Thomas’ thought finds a more natural ally to Reformed understandings of providence and predestination, as he argues that the creature cannot move in any way, physically or spiritually, apart from the work of God in the creature. The creature needs God to instill faith in his heart (ST IaIIae, q. 62, art. 1, resp), to move him through grace to reach his final end (ST Ia-IIae, q. 109, art. 1, resp.) and to provide supernatural light to the intellect by which he is able to believe (Ia-IIae, q. 62, art. 3, resp.). This is a theme that is present throughout the Summa Theologiae, and it is an essential aspect of Thomas’ thought.

Moreover, the provenance of Thomas’ views demonstrate their consistency with Reformed thought on predestination and providence.
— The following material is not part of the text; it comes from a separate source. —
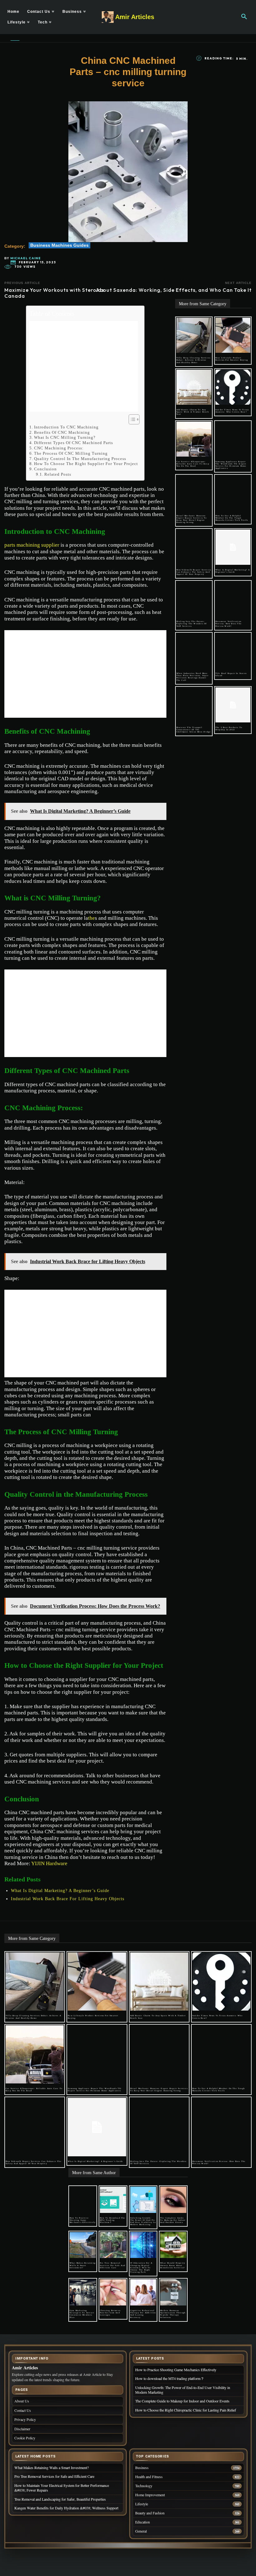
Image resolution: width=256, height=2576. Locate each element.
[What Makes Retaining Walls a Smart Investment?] (83, 2245)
There was a great controversy in the late sixteenth and early seventeenth century in the Roman Catholic Church over the nature of predestination. In the de Auxiliis controversy, Dominican Thomists such as Domingo Banez and Diego Alvarez argued against Jesuits such as Luis de Molina. The Thomists believed that God moved all things in providence and predestination as He was the First Mover. The Jesuits argued for Middle knowledge, wherein God saw who would respond to grace and who would not. This controversy impacted Reformed thought in the seventeenth century as theologians such as John Owen and Francis Turretin borrowed from the arguments of the Dominican Thomists in their argumentation against Arminian thought. This genetic influence is never addressed in Long’s book.

While there is much to like about Long’s book, it is safe to say that he goes to Thomas with an agenda, and forces Thomas to fit it, rather than finding what he actually says, and attempting to work with it. Ultimately, the Thomas of Long’s book is not the Thomas of history, nor is the theological understanding that he presents as consistent or as logical as that of Thomas and his Reformed heirs. Other resources are better for understanding Thomas and the impact that he has had upon history, and his value for contemporary theology.